Directions for this task:
Please reproduce the entire listing, character for character.

Input records:

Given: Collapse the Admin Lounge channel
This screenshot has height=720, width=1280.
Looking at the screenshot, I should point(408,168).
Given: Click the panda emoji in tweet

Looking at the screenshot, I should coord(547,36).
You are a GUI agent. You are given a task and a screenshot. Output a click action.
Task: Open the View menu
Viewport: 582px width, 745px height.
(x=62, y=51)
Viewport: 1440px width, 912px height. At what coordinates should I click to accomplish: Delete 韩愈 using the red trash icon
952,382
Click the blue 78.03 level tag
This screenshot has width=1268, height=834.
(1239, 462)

Expected answer:
Given: Collapse the Admin Lounge channel
This screenshot has height=720, width=1280.
Looking at the screenshot, I should point(408,168).
Given: Click the panda emoji in tweet

Looking at the screenshot, I should coord(547,36).
You are a GUI agent. You are given a task and a screenshot. Output a click action.
Task: Open the View menu
Viewport: 582px width, 745px height.
(x=62, y=51)
Viewport: 1440px width, 912px height. At what coordinates should I click to accomplish: Delete 韩愈 using the red trash icon
952,382
Click the blue 78.03 level tag
This screenshot has width=1268, height=834.
(1239, 462)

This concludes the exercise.